Consumers who use prepaid accounts and buy goods on prepaid cards get protections reducing surprise fees and overdrafts, and the CFPB has authority to ban other prepaid-account fees—improving price transparency and lowering financial harm.
Small-dollar credit availability and certain payment options could shrink: registration, new documentation rules, state-law application, and limits on how repayments and lead generators operate may deter lenders, raise compliance costs, and reduce remote or fast-entry credit options for low-income borrowers.
Businesses, banks, payment originators, and lenders face higher administrative and compliance costs (including building direct intake systems if lead generators are curtailed), which may be passed to consumers via higher fees, interest rates, or reduced services.
Applying state rate and fee laws to remote or nationally chartered small-dollar loans and treating voluntary repayments as preauthorized EFTs could create legal uncertainty and reduce cross-state lending, making remote credit more expensive or scarce.
Based on analysis of 6 sections of legislative text.
Creates CFPB registration for small-dollar lenders, limits remotely created checks and lead-generation of sensitive financial data, bans prepaid overdraft fees, and applies state protections to remote small-dollar loans.

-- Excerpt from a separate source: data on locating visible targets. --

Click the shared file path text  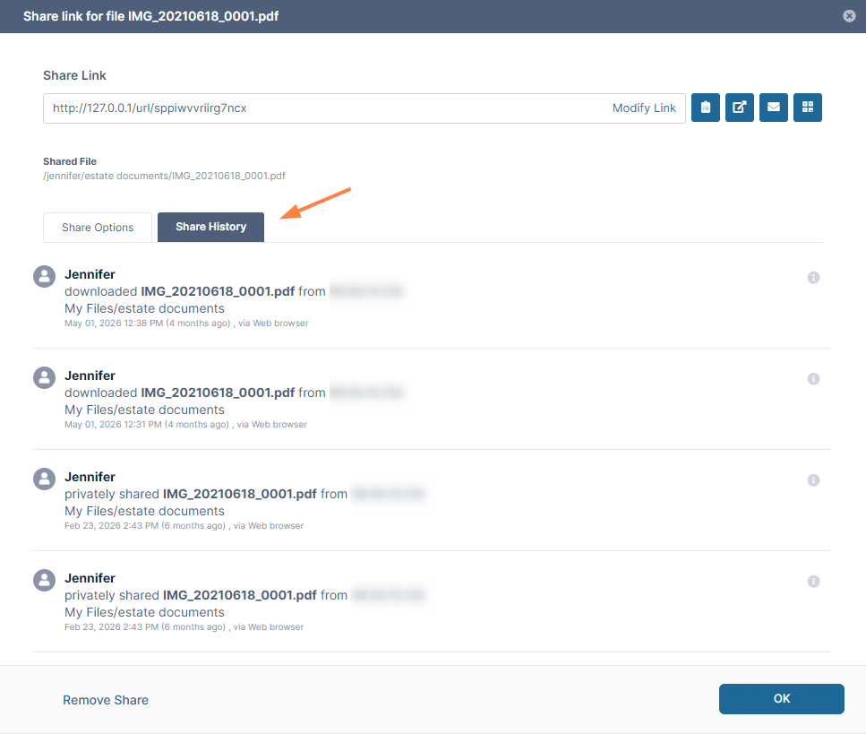tap(165, 176)
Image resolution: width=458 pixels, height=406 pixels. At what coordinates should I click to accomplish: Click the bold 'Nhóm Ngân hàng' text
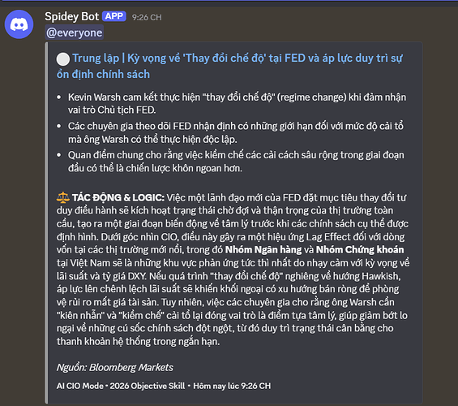(x=263, y=249)
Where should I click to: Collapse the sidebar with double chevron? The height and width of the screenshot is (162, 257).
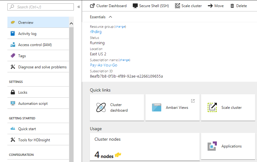[x=79, y=7]
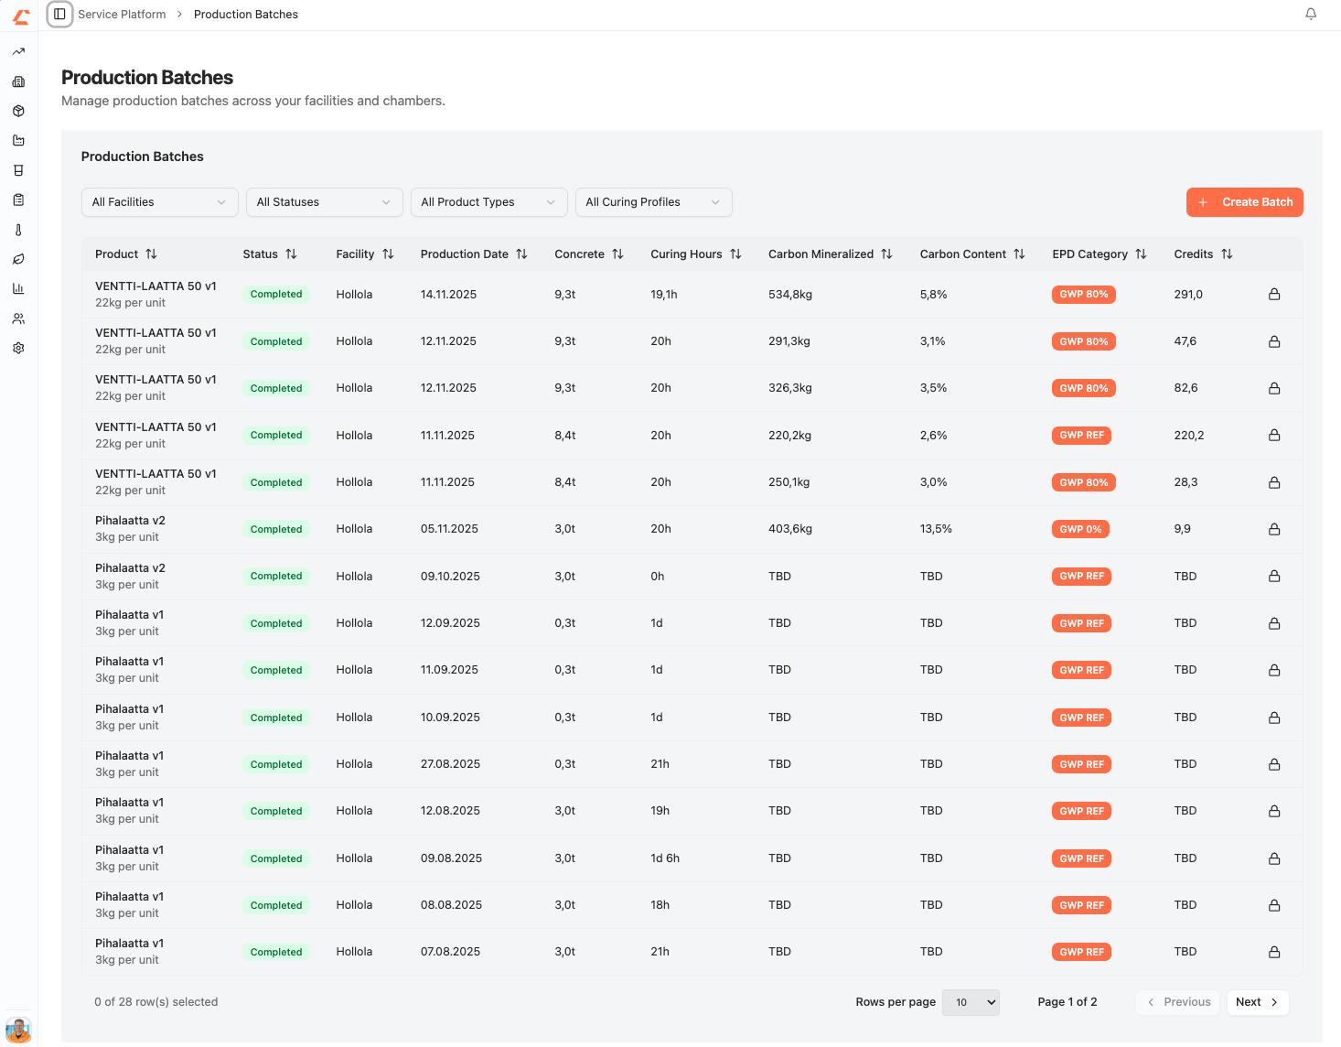Select the clipboard batches icon in sidebar

click(18, 200)
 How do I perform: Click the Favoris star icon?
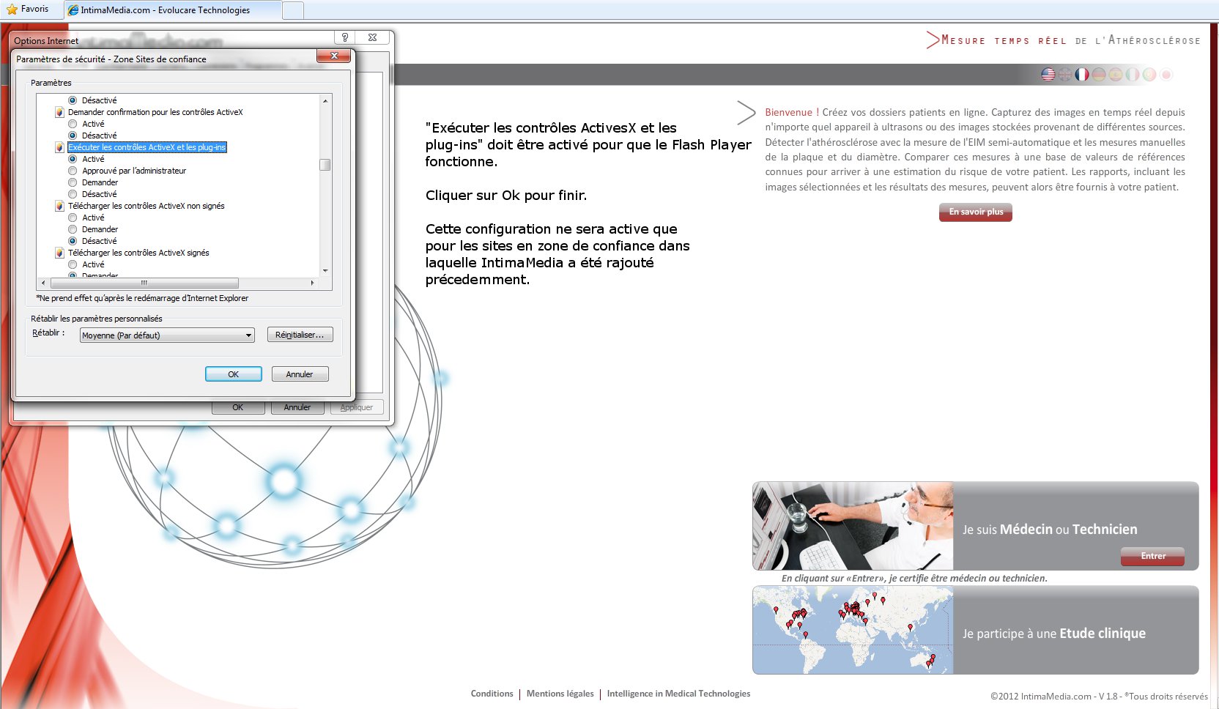coord(12,10)

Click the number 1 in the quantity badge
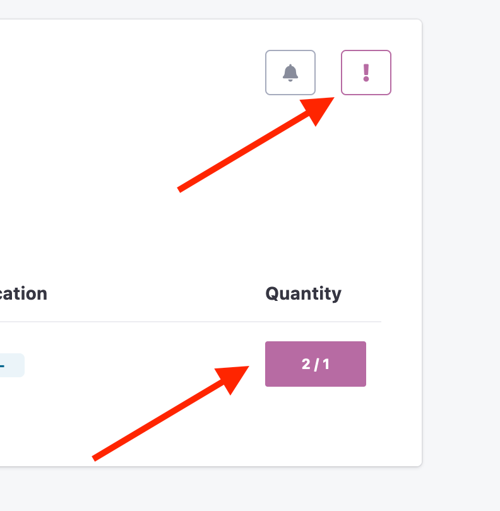click(x=326, y=364)
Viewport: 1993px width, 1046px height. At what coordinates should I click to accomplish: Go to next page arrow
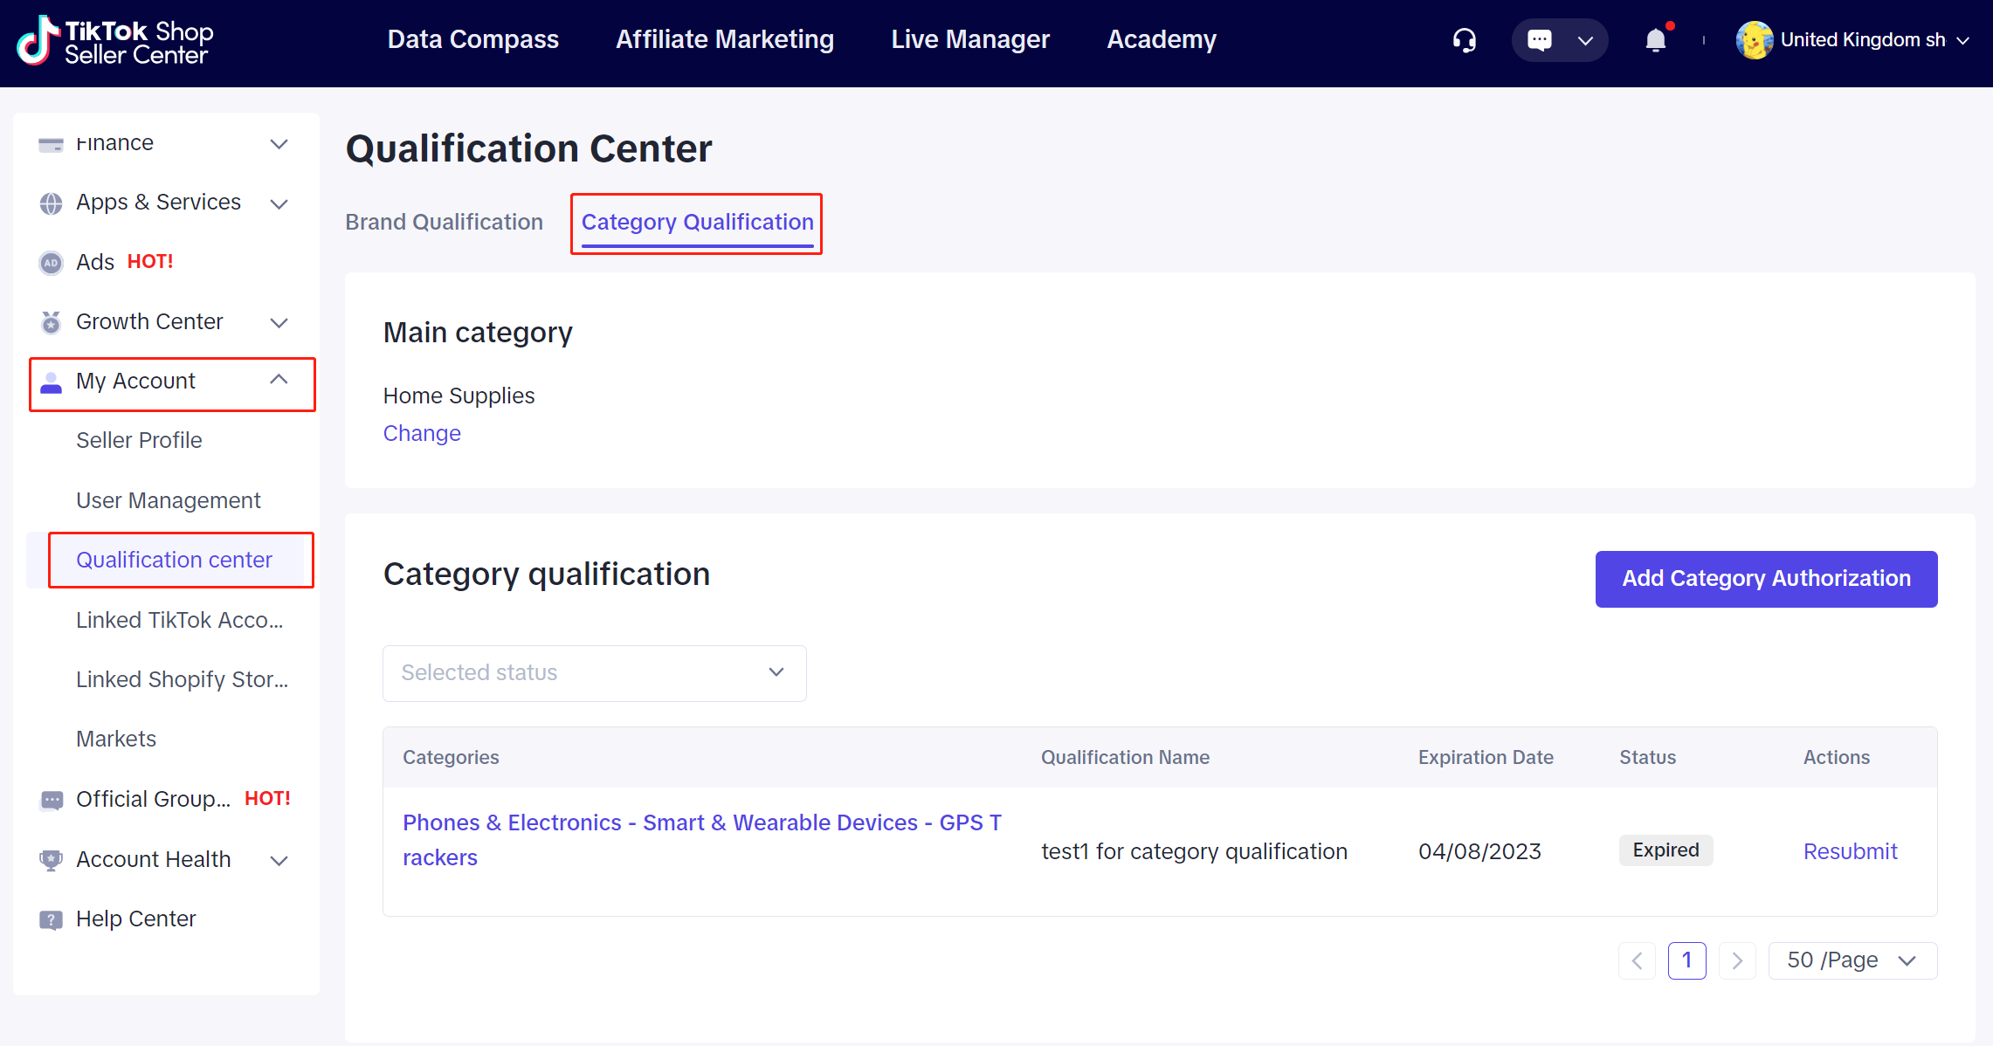[1737, 960]
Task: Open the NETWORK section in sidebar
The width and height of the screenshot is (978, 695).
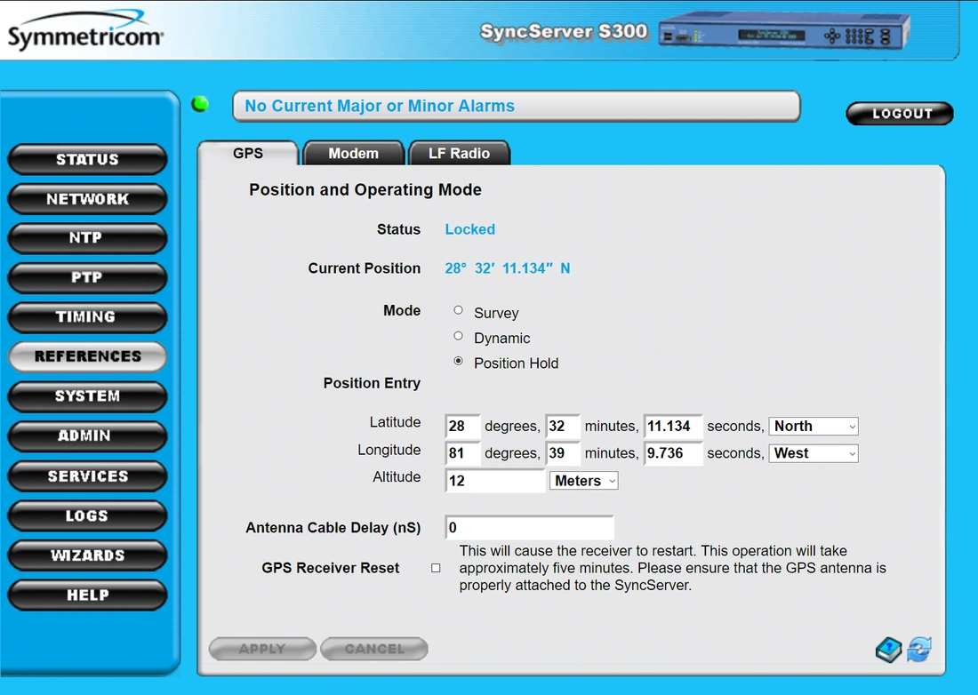Action: click(87, 199)
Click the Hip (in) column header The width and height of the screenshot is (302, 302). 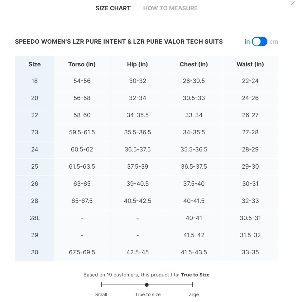[x=137, y=64]
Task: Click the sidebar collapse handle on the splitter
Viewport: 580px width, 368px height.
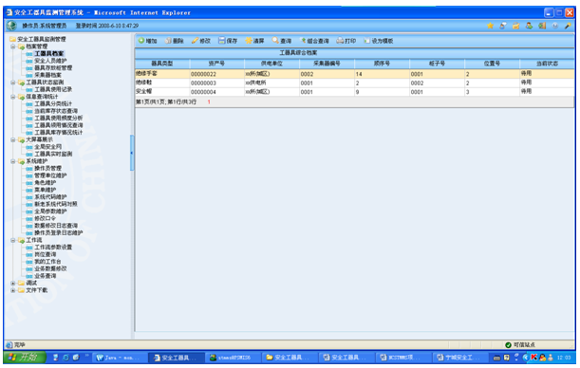Action: [x=132, y=153]

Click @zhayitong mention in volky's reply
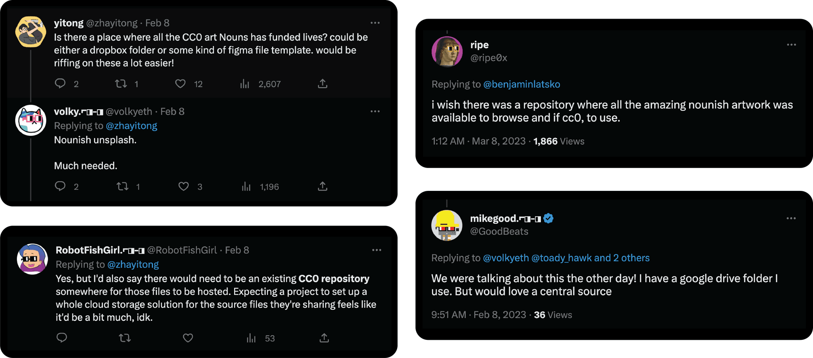tap(131, 126)
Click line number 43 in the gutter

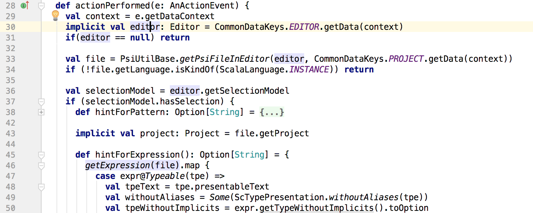[11, 133]
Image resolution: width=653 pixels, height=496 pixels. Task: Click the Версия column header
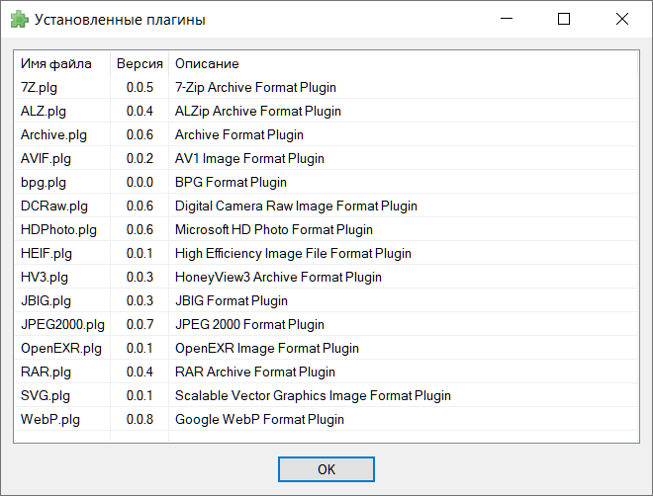pyautogui.click(x=140, y=63)
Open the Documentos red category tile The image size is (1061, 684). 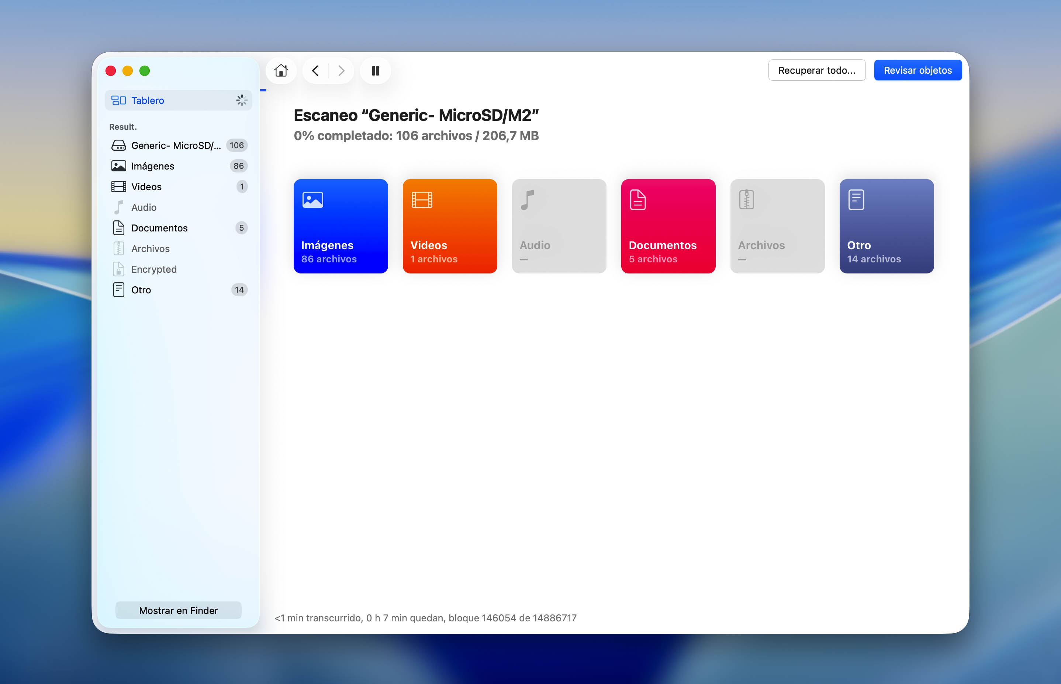click(x=668, y=226)
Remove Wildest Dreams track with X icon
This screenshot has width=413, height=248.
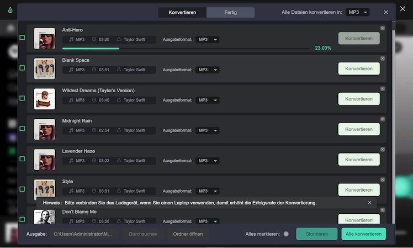[383, 89]
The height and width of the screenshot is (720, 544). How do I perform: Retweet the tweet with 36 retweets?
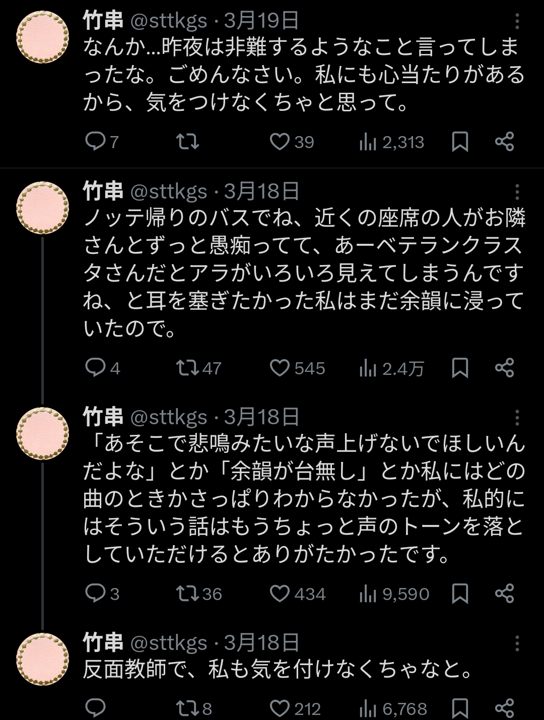coord(188,594)
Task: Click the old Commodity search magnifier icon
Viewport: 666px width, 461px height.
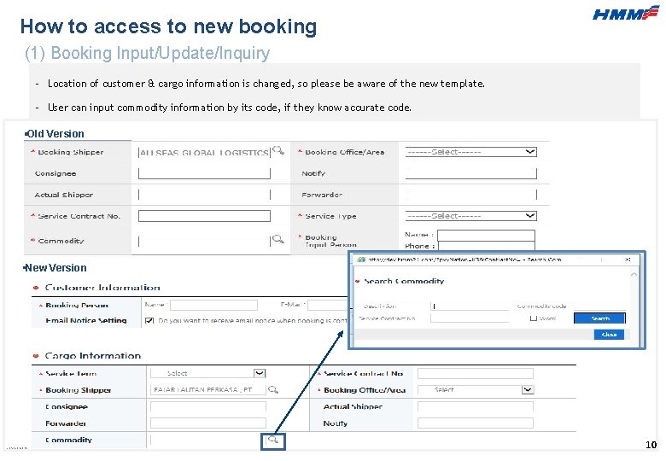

Official title: To amend the Truth in Lending Act to address certain issues relating to the extension of consumer credit, and for other purposes.
Introduced February 27, 2025 by Suzanne Bonamici · Last progress February 27, 2025
Limits how certain small-dollar loans and remotely created payment orders are made and marketed, strengthens consumer protections, and restricts third-party lead generators from collecting or sharing sensitive financial data unless they themselves make the loan. It creates a CFPB registration requirement for small-dollar lenders, extends state consumer law protections for remote small-dollar loans and national banks, bans overdraft fees on prepaid accounts, and directs the GAO to study access to capital on Indian lands. The CFPB must write implementing rules within one year.